Some studies reported that continuous insulin infusion may be considered when intensive insulin therapy and a nutritious diet fail to prevent further disease progression [4]. However, in our patient, adequate blood glucose control with a scheduled insulin regimen enabled the reversal of acute elevation of hepatic transaminases.

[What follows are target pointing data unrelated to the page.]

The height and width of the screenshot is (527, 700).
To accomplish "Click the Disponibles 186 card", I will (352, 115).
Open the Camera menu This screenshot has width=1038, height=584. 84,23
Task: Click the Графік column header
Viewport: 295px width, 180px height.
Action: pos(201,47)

Approximately 98% of GH cases were reported in type 1 DM and the remaining 2% in type 2 DM. 62% of the reported cases were female, and the remaining 38% were male, indicating a slight female predominance, with most cases occurring in adolescence [1]. Although predominantly found in children and young adults, a case report of glycogenic hepatopathy has been reported in a 29-year-old female by Van den Brand et al. [7], and a 37-year-old male by Sayuk et al. [8]. A review of the literature showed a rare presentation of glycogenic hepatopathy including persistent lactic acidosis and hyperlactatemia [9, 10]. Regan et. Al describes a case of glycogenic hepatopathy with initial improvement in lactic acidosis with the treatment of DKA followed by a sudden unexpected increase. Deemer et. Al shows a case of glycogenic hepatopathy admitted to the Intensive Care Unit with DKA and persistent lactic acidosis and anion gap despite insulin and dextrose infusions. Another interesting case presentation with relapsing hepatitis and associated recurrent pancreatitis, which resolved with tight glycemic control has been reported by Shah et al. [11].

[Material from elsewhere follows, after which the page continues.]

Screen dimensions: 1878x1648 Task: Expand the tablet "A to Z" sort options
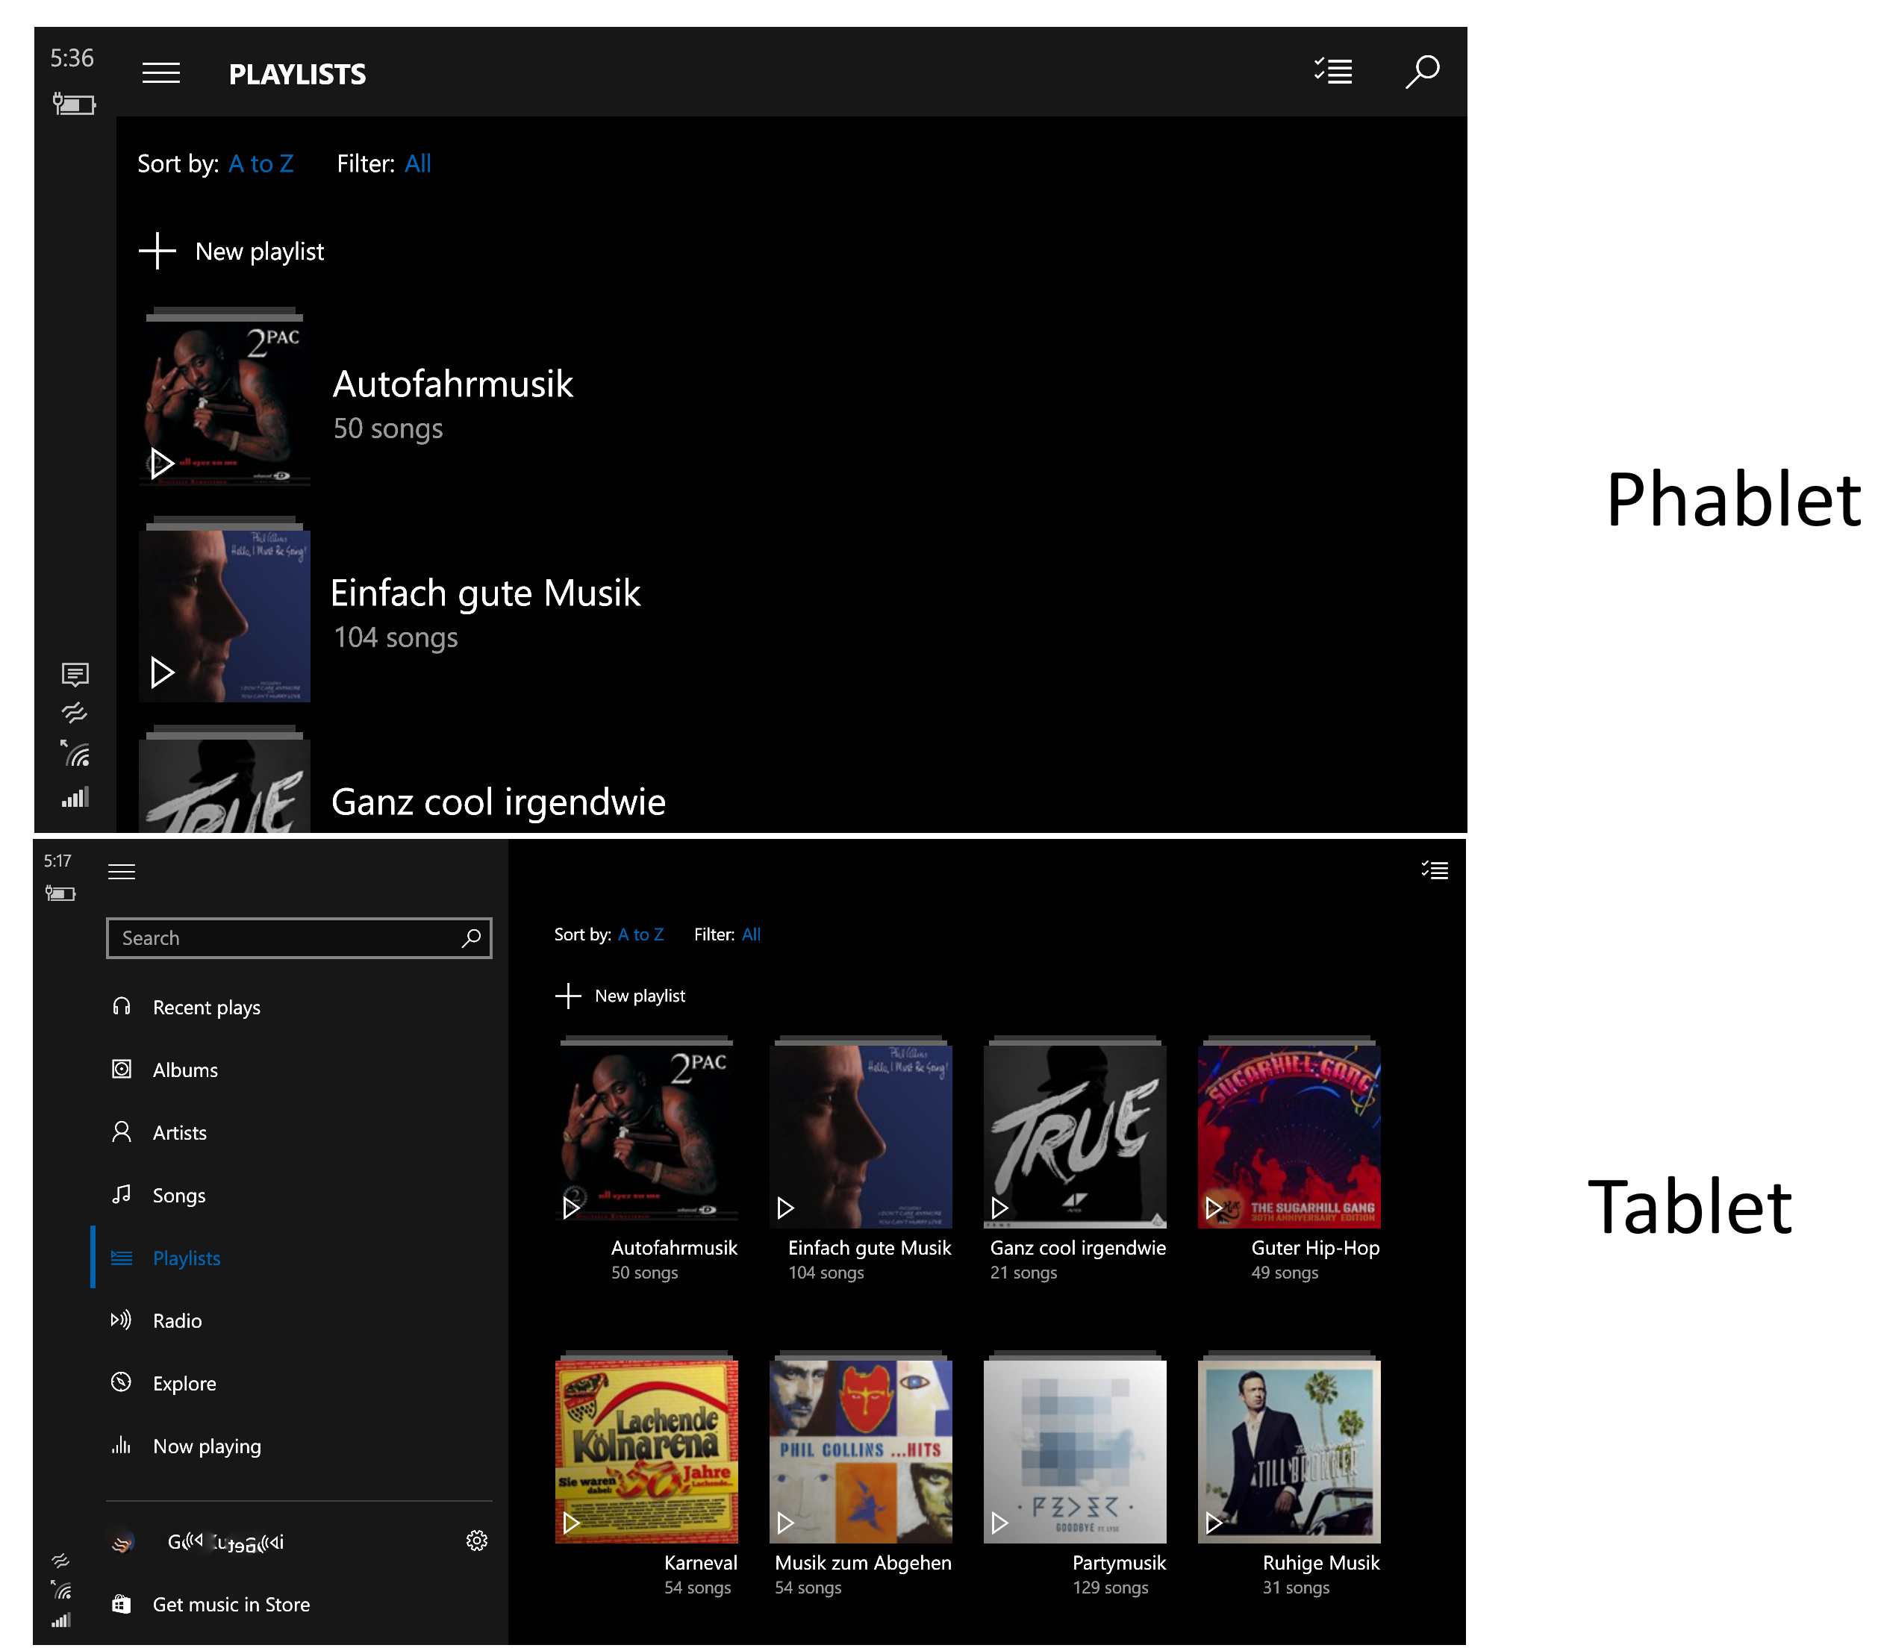[x=640, y=934]
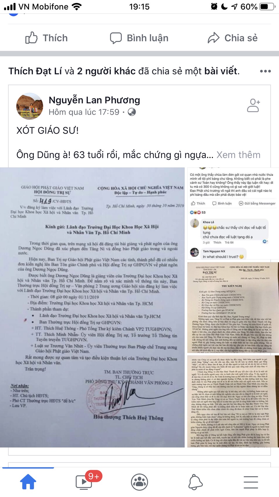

GH is a rare complication mostly seen in poorly controlled type 1 diabetics. Glycogenic hepatopathy should be one of the differential diagnoses in uncontrolled diabetes patients who present with elevated liver enzymes and hepatomegaly. Glycogenic hepatopathy must be differentiated from NAFLD as prognosis differs. Timely diagnosis and treatment could be achieved by aggressively pursuing liver biopsy when suspicion is high and ensuring strict glycemic control after diagnosis. There have been reports of liver fibrosis caused by GH but further studies are required to assess the consequence of the fibrosis identified as severe fibrosis may progress to cirrhosis.

4. Conclusion

Glycogenic hepatopathy poses a diagnostic challenge and is a commonly underdiagnosed complication of diabetes mellitus. It is important for clinicians to distinguish this rare disorder from other causes of transaminitis, especially in patients with uncontrolled type 1 diabetes mellitus to ensure timely diagnosis and adequate treatment with improved glycemic control. Further awareness of Glycogenic hepatopathy would help provide earlier diagnosis and treatment to prevent further complications associated with this condition.

Abbreviations

GH:Glycogenic hepatopathy
NAFLD:Nonalcoholic fatty liver
PAS:Periodic acid-Schiff
AST:Aspartate aminotransferase
ALT:Alanine aminotransferase
ALP:Alkaline phosphatase
PTT:Partial thromboplastin time
PT:Prothrombin time
INR:International normalized ratio
ABG:Arterial blood gas
EBV:Epstein–Barr virus
CMV:Cytomegalovirus.

Informed consent was signed by the patient.

Conflicts of Interest

The authors declare that they have no conflicts of interest.

Acknowledgments

This work was supported by the Graduated Medical education department of Memorial Healthcare System Florida.